Direct Access Tables

Direct access tables provide the foundation for understanding hash tables.

Concept

Hash Function: H(k) = k
One-to-one mapping: Each key maps to a unique index
Size: Depends on the universe of keys

Operations

Direct-Address-Search(T, k) – O(1)
    return T[k]

Direct-Address-Insert(T, x) – O(1)
    T[x.key] = x

Direct-Address-Delete(T, x) – O(1)
    T[x.key] = null

Limitations

Space Waste: If actual keys << universe of keys
Large Memory: Requires space for entire key range
Key Constraints: Keys must be small integers

Hash Tables

Hash tables solve the space problem of direct access tables using a many-to-one mapping.

Key Idea

Reduced Size: Table size independent of universe size
Hash Function: Maps large key space to smaller index space
Collisions: Multiple keys may map to same index

Hash Function Properties

Deterministic: Same key always produces same hash
Uniform Distribution: Keys spread evenly across table
Fast Computation: Quick to calculate

Hash Functions

1. Division Method

H(k) = k mod m

Best Practice: Choose m as prime not close to power of 2
Example: H(15) = 15 mod 13 = 2

2. Multiplication Method

h(k) = ⌊m(kA mod 1)⌋, where 0 < A < 1

Flexibility: m can be any value (typically power of 2)
Golden Ratio: A ≈ 0.618 often works well

3. Universal Hashing

Random Selection: Choose hash function randomly from family
Theoretical Guarantee: Bounds expected collisions

Collision Handling

When multiple keys hash to the same index, we need collision resolution strategies.

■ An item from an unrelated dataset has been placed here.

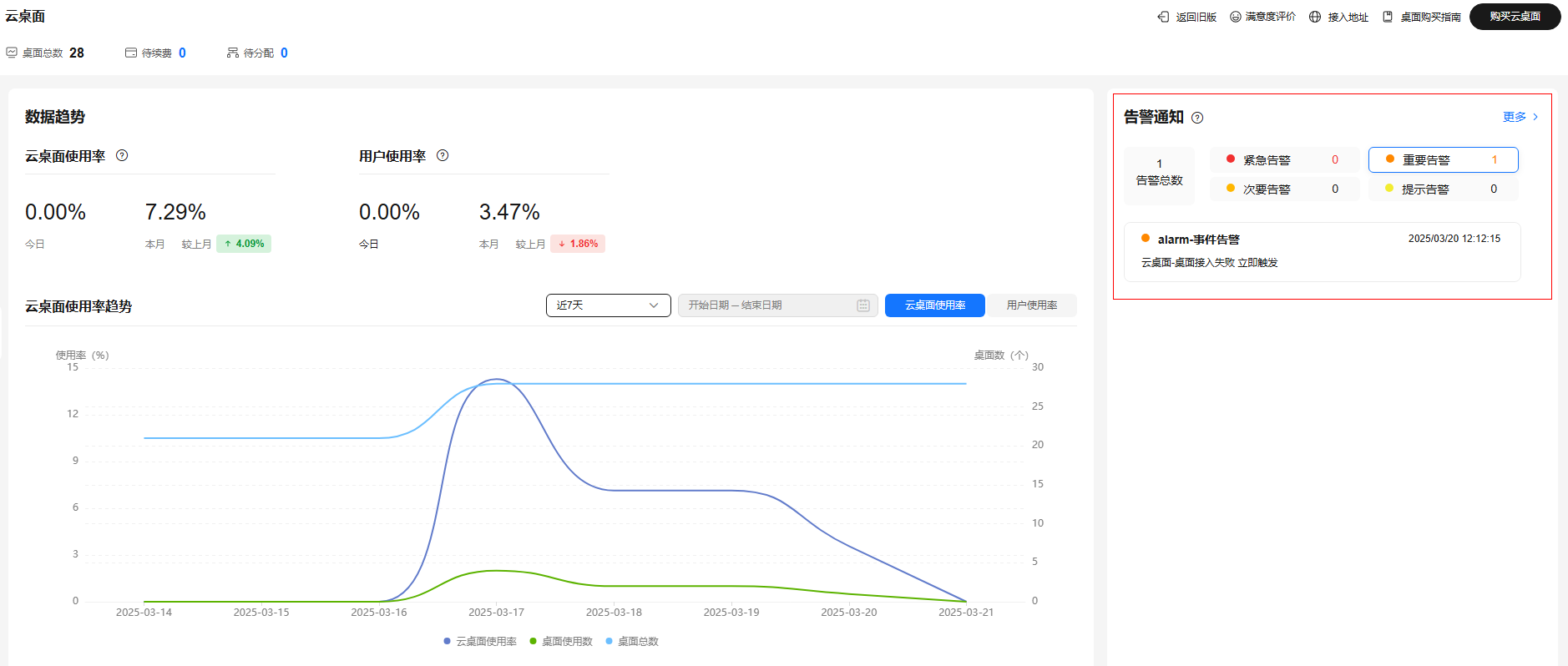This screenshot has height=666, width=1568.
Task: Open the alarm-事件告警 notification entry
Action: coord(1322,251)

Comparison of Time Complexities

Operation	Chaining	Linear Probing	Quadratic Probing	Double Hashing
Insert	O(1)	O(1/(1-α))	O(1/(1-α))	O(1/(1-α))
Search	O(1+α)	O(1/(1-α))	O(1/(1-α))	O(1/(1-α))
Delete	O(1+α)	O(1/(1-α))	O(1/(1-α))	O(1/(1-α))

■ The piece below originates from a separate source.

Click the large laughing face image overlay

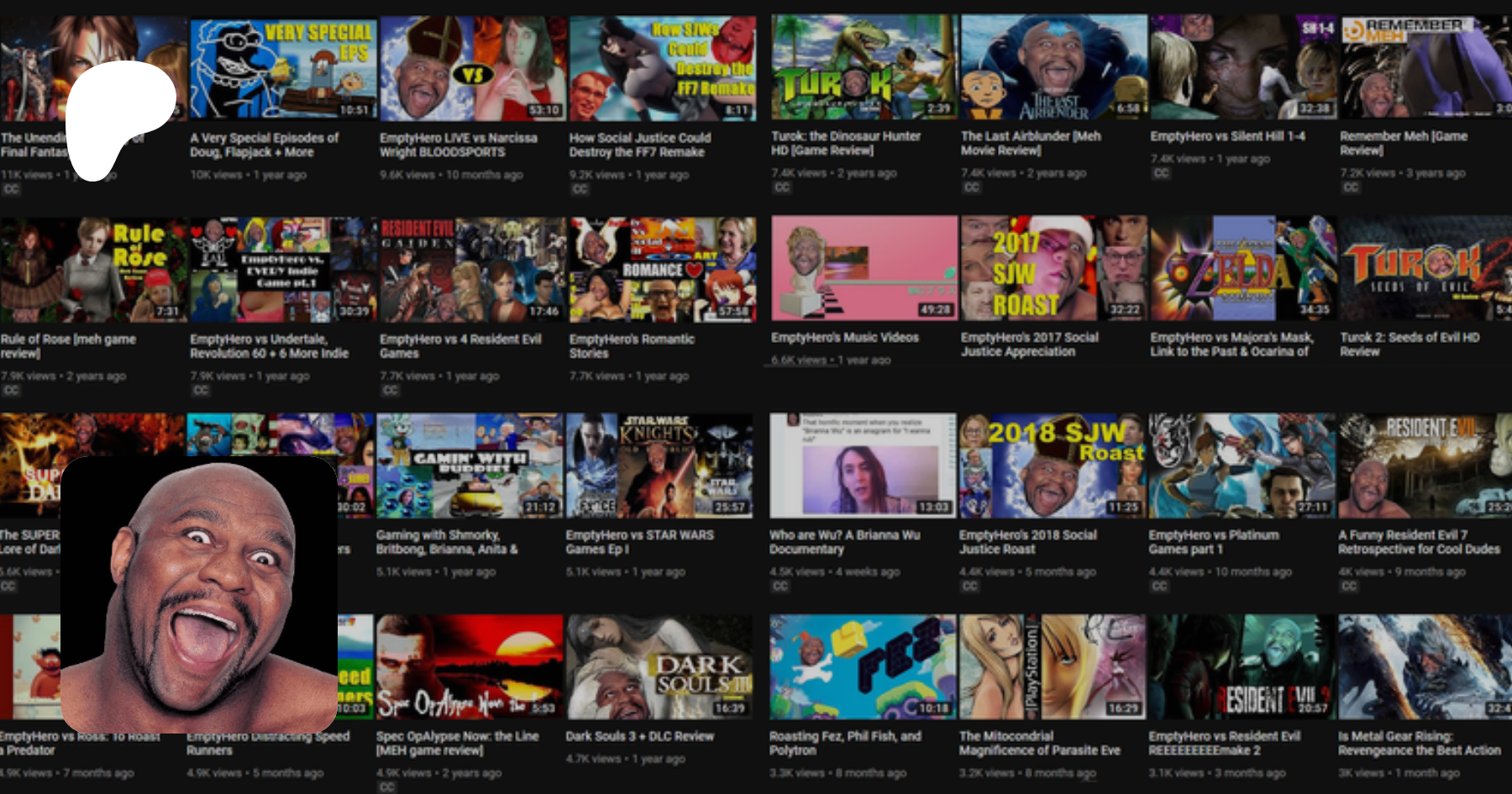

where α = load factor = n/m

Chaining

Concept

Linked Lists: Each table slot contains a linked list
Simple Implementation: Easy to understand and implement
Dynamic Size: Can handle any number of collisions

Operations

Chained-Hash-Insert(T, x) – O(1)
    Insert x at head of list T[h(x.key)]

Chained-Hash-Search(T, k) – O(1+α)
    Search in list T[h(k)]

Chained-Hash-Delete(T, x) – O(1+α)
    Delete x from list T[h(x.key)]

Load Factor

α = n/m
where n = number of elements, m = table size

Open Addressing

All elements stored directly in the hash table. When collision occurs, probe for alternative locations.

General Form

h(k, i) for i = 0, 1, 2, ..., m-1

1. Linear Probing

h(k, i) = (h'(k) + i) mod m

Advantages:

Simple implementation
Good cache performance

Disadvantages:

Primary clustering
Performance degrades with high load factor

2. Quadratic Probing

h(k, i) = (h'(k) + c₁i + c₂i²) mod m

Advantages:

Reduces primary clustering
Better distribution than linear probing

Disadvantages:

Secondary clustering
May not probe all locations

3. Double Hashing

h(k, i) = (h'(k) + i × h₂(k)) mod m

Requirements:

h₂(k) must be relatively prime to m
h₂(k) ≠ 0

Advantages:

Eliminates clustering
Best open addressing method
Approximates random probing

Deletion in Open Addressing

Problem: Cannot simply delete elements
Solution: Mark as “deleted” rather than removing
Reason: Maintains probe sequences for search

Performance Analysis

Load Factor Impact

Low Load (α < 0.5): Excellent performance
Medium Load (0.5 ≤ α < 0.8): Good performance
High Load (α ≥ 0.8): Performance degrades significantly

Strategies for Improving Performance

Increase Table Capacity
- Keep load factor between 0.5-0.75
- Resize when threshold exceeded
Better Hash Functions
- Ensure uniform distribution
- Minimize collisions
Appropriate Collision Resolution
- Choose based on access patterns
- Consider cache performance

Best Practices

Choose appropriate hash function based on key distribution
Monitor load factor and resize when necessary
Select collision resolution based on access patterns
Use prime table sizes for division method
Consider cache performance for open addressing
Handle edge cases like empty tables and duplicate keys

Summary

Hash tables provide efficient average-case performance for fundamental operations. The choice of hash function and collision resolution strategy significantly impacts performance. Understanding the trade-offs between different approaches helps in selecting the right implementation for specific use cases.

Key Takeaways:

Chaining is simpler but uses extra memory
Open addressing is memory-efficient but sensitive to load factor
Good hash functions are crucial for performance
Load factor should be kept reasonable for optimal performance

Practice Questions & Answers

Question 1: Time Complexity Analysis

Q: What is the time complexity of inserting a new key in a hash table using chaining?

A: O(1)

Explanation: In chaining, inserting a new key simply involves appending the element to the head of the corresponding linked list. This operation doesn’t require searching through the list or checking for existing elements - we just add the new element at the beginning of the chain. The hash function computation is O(1), and adding to the head of a linked list is O(1), making the overall insertion operation O(1). Note that this assumes we’re not checking for duplicates during insertion.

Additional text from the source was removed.